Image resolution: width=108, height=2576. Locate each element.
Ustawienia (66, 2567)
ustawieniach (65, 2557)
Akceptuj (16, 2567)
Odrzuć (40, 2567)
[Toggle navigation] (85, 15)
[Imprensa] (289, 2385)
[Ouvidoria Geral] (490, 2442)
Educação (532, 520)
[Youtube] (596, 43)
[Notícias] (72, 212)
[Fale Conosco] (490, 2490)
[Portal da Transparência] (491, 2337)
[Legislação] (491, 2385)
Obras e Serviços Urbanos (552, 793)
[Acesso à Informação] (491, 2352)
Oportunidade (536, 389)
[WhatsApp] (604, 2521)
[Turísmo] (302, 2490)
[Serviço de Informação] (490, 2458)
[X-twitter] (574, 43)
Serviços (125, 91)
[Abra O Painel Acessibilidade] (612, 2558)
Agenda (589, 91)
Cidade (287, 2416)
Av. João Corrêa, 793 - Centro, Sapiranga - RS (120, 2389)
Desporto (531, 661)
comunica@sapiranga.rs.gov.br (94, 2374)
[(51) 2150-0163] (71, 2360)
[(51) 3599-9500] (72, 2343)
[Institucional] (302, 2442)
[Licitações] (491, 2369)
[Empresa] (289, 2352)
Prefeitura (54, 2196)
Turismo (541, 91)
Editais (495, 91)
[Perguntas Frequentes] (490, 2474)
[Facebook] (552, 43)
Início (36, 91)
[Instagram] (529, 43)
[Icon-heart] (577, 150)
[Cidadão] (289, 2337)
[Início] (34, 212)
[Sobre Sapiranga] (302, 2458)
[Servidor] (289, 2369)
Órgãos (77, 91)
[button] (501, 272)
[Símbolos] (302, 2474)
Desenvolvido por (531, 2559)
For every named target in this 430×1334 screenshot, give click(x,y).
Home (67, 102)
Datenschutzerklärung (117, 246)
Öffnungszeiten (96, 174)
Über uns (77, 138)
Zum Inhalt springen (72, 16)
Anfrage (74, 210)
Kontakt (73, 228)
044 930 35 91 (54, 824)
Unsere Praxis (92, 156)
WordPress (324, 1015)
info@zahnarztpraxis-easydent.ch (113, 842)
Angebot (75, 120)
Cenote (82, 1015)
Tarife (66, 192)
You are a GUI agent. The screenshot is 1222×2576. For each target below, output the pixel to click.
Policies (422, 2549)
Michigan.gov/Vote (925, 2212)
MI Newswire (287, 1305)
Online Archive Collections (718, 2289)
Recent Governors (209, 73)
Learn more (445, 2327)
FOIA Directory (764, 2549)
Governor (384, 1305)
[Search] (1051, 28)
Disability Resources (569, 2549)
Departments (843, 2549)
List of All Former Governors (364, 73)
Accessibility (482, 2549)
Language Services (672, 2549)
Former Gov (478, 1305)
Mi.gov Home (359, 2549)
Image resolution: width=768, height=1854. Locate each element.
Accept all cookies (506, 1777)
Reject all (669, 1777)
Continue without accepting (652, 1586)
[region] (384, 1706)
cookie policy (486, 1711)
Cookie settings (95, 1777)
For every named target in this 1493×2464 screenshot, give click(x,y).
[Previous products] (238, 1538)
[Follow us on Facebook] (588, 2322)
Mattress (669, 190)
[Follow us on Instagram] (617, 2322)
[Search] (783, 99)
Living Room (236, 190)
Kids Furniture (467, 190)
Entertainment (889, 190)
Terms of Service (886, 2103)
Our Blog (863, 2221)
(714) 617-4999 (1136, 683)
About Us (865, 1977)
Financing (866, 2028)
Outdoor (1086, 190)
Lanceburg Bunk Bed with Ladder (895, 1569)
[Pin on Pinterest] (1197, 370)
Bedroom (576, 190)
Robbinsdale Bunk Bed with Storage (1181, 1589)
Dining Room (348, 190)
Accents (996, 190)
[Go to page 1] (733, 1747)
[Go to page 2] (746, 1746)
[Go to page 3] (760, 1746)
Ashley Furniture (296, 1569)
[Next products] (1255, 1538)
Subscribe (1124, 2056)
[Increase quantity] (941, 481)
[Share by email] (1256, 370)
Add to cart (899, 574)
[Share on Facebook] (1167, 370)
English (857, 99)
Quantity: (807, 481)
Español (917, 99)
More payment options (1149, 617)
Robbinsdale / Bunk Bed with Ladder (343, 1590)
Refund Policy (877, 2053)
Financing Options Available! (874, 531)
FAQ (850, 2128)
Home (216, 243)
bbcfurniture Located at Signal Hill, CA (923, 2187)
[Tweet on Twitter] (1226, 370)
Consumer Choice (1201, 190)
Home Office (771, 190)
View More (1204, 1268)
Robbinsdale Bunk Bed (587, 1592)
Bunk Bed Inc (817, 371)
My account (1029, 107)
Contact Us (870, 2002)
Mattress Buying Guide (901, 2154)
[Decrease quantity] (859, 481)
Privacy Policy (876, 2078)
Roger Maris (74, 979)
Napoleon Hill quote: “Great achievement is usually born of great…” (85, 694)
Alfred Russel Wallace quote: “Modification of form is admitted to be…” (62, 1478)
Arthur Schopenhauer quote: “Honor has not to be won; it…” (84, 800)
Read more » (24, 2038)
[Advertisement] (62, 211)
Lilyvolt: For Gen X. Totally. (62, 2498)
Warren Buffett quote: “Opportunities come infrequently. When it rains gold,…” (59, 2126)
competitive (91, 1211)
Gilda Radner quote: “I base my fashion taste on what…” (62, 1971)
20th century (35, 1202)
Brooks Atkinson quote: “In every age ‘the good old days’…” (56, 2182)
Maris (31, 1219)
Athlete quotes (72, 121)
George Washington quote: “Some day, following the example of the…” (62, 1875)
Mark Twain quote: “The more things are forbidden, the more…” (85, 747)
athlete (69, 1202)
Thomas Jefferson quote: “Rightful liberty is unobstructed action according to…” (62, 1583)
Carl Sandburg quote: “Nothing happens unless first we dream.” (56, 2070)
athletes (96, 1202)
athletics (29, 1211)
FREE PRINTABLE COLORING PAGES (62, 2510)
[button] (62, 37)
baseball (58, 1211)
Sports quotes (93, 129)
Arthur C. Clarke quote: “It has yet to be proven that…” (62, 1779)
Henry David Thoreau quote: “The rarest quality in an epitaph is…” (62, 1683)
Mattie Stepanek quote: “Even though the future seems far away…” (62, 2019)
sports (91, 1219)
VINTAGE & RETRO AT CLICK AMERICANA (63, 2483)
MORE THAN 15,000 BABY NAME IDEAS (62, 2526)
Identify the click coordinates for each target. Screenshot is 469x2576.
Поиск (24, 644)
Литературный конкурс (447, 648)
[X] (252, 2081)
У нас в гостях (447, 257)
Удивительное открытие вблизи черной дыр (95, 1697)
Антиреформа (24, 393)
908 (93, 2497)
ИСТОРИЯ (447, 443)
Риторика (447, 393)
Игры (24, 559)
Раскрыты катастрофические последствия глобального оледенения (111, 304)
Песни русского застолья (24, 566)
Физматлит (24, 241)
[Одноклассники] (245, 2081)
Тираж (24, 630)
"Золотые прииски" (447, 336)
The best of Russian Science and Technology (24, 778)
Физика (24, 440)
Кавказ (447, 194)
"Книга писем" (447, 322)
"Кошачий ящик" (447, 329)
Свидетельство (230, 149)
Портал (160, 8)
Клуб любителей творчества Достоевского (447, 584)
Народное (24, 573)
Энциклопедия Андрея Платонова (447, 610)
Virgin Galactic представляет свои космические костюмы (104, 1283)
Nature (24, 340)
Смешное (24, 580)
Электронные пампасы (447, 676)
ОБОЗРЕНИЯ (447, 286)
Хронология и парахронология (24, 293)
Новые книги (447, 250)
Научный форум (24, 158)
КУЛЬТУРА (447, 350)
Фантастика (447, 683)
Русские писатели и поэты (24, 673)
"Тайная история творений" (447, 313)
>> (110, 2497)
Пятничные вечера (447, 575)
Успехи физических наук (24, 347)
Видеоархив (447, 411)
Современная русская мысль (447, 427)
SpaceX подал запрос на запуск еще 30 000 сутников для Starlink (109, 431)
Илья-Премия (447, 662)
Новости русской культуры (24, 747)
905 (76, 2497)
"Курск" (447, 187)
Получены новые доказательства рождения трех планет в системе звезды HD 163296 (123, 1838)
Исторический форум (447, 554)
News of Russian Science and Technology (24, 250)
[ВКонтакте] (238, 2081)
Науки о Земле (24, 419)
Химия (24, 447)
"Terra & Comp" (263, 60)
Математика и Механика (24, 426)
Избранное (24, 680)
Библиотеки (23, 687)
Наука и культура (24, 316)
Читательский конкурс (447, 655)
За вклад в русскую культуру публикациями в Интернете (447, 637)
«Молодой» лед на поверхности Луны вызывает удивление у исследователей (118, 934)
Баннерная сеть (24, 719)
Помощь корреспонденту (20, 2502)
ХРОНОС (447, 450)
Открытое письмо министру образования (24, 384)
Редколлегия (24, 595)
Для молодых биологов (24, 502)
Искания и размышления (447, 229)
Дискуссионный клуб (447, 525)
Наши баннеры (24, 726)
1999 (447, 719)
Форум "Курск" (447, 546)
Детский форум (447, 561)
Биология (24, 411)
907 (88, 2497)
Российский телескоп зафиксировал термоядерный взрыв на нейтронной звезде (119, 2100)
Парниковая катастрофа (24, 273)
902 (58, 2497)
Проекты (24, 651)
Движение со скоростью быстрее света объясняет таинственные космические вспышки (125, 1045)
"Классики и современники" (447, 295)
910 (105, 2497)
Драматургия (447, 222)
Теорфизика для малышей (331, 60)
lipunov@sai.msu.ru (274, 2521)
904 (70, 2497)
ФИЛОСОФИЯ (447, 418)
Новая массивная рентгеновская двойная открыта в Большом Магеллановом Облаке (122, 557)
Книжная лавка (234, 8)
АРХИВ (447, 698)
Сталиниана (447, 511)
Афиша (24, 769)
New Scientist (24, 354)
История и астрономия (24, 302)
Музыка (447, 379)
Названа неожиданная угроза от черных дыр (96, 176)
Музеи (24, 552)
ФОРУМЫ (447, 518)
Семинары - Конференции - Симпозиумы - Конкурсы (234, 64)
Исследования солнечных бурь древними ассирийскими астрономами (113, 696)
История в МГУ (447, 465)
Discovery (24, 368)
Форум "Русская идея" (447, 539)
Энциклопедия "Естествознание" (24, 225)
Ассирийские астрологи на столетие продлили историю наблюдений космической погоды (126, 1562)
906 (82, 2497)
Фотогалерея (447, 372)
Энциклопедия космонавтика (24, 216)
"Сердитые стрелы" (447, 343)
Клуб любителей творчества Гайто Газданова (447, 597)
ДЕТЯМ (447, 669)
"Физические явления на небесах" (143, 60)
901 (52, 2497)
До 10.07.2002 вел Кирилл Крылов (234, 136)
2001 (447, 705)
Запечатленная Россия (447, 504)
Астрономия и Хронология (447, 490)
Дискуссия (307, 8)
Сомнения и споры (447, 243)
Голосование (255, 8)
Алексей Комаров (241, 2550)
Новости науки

————

### Exercise requirements
Using the data above, transcribe the lines that run from the line with "Избранное (24, 680)" to the line with "Помощь корреспонденту (20, 2502)", both ends kept, and output nothing else.

### Exercise response
Избранное (24, 680)
Библиотеки (23, 687)
Наука и культура (24, 316)
Читательский конкурс (447, 655)
За вклад в русскую культуру публикациями в Интернете (447, 637)
«Молодой» лед на поверхности Луны вызывает удивление у исследователей (118, 934)
Баннерная сеть (24, 719)
Помощь корреспонденту (20, 2502)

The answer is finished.